Cohesity and Microsoft have expanded their partnership to enhance data security, threat detection, and protection against cyberattacks.
Cohesity and Microsoft recently announced they have expanded their partnership to enhance data security, threat detection, and protection against cyberattacks using artificial intelligence. The goal is to help organizations optimize cloud usage while mitigating risks in an increasingly hybrid and multicloud world.
Cohesity already offers backup services for Microsoft 365 on Amazon Web Services (AWS) and on-prem data protection for Azure virtual machines (VMs) and Azure Stack HCI, a hyperconverged infrastructure cluster solution that hosts virtualized Windows and Linux workloads.
The expanded partnership includes new integrations to bolster IT’s defense against cyber threats and offers Cohesity services on Azure to support multicloud security initiatives.
Cohesity-Microsoft Integration Addresses Ransomware, MFA
The first integration combines Cohesity DataProtect and Microsoft Sentinel. Both DataProtect on-premises and backup as a service (BaaS) offerings now integrate with Microsoft Sentinel, a cloud-native security information and event management (SIEM) platform that streamlines incident reporting and ransomware alerts.
The second integration with Azure Active Directory (AD) provides multi-factor authentication (MFA) and single sign-on, which allows organizations to securely manage and access Cohesity Data Cloud and Cohesity Cloud Services.
The third integration pertains to BigID and Microsoft Purview. Cohesity’s data classification service is powered by BigID, which has built an integration with Microsoft Purview. So, joint customers can benefit from actionable data intelligence for data discovery, privacy, security, and governance.
Microsoft Customers Can Use Cohesity for Backups
In addition to these integrations, Microsoft customers will have access to Cohesity Cloud Services on Azure to secure data across hybrid environments. Cohesity’s DataProtect BaaS offering now supports Microsoft 365, which means customers can back up their Microsoft 365 to a dataplane hosted on Azure. Cohesity FortKnox, a software as a service (SaaS) cyber vaulting service for predictable data recovery, will be available to Azure customers in the coming months.
Cohesity is building on its partnership with Microsoft in order to give customers access to different services across multiple cloud vendors, said Gregory Statton, Office of the CTO, Data & AI at Cohesity. Customers can use the Helios management control plane to deploy data planes in Azure and AWS, as well as manage local clusters within private data centers.
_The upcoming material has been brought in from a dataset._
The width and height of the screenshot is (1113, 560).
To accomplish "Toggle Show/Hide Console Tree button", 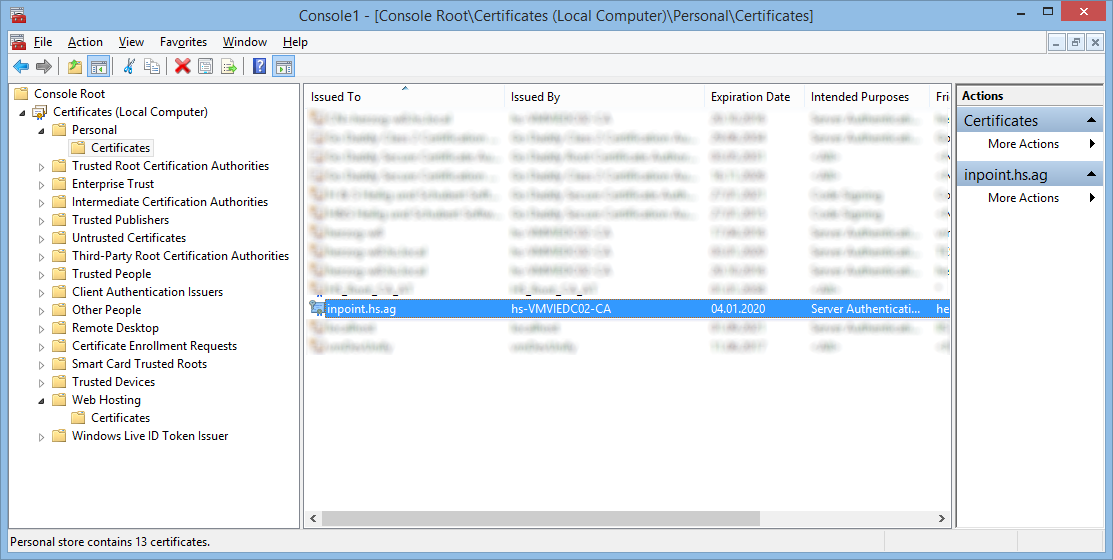I will (98, 67).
Cohesity is Leveraging OpenAI for Enterprise Data Insights
Cohesity vision for AI includes leveraging Microsoft’s integration with OpenAI, which is currently the most powerful language model available. While not productized, Cohesity is deploying GPT-3.5 and GPT-4 models within its own managed environment, which would help ensure that data stays under the customer’s control. According to Statton, the data does not need to be in Azure to take advantage of this functionality.
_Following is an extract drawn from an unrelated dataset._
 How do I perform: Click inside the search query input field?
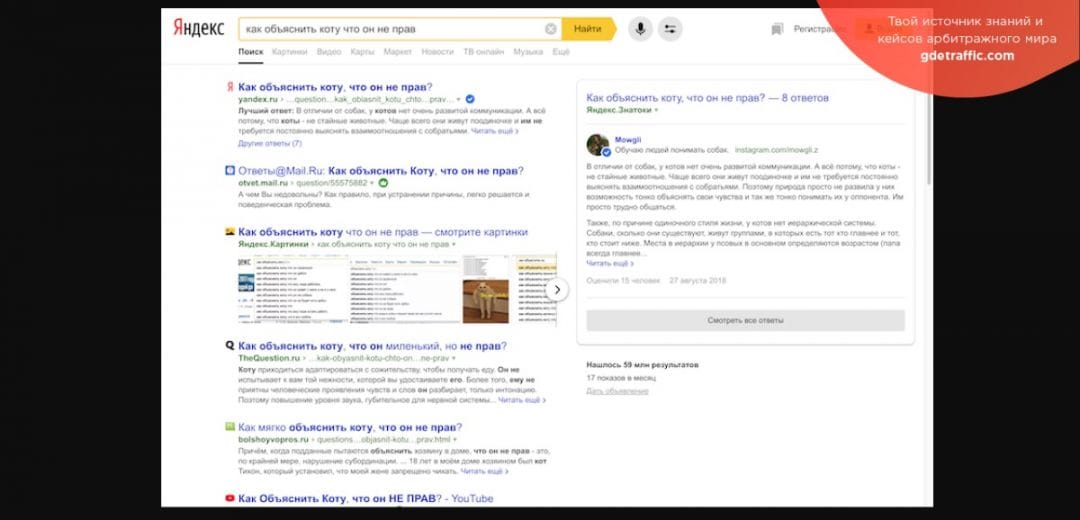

Statton shared two examples of how Cohesity could tap into Azure OpenAI to unlock novel insights from enterprise data.
First is interactive reporting using large language models. In the demo, AI models were used to generate rich executive summaries from a stream of data stored in Cohesity’s Security Center to detect potential ransomware. The AI models were easily able to break down data and list entities or VMs that have the highest affected files or anomaly strength. The model also provided recommendations on how to handle these issues, such as mass recovery or accessing insights through a security assistant chatbot.
GPT Makes Data Queryable in Natural Language
Another product highlight is a conversational interface for real-time insights. The language model was able to identify anomalous entities within Cohesity’s audit logs.
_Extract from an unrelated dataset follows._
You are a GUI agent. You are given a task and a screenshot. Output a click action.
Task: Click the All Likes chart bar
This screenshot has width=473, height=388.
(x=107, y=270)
In the demo, this information was accessible to a range of users—from chief information security officers (CISOs) to practitioners—in a digestible manner. Cohesity layered a conversational interface on top of this. Users could gain a deeper understanding of what’s being generated from the logs by asking additional questions, such as “which users have interacted the most with the infected system?” The large language models generate conversational responses, based on the user’s data access permissions.
The same approach could be applied to any data stored on Cohesity. The language model understands the context and intent of users’ questions, whether they relate to documentation, workloads being protected, or data within the system. It could retrieve relevant information and provide answers to various questions, making it versatile and useful for users.
“It humanizes interactions with the system and it allows users to reduce the time to remediation or reduce the time to action by providing actionable insights,” Statton said. “That’s the power of AI language models.”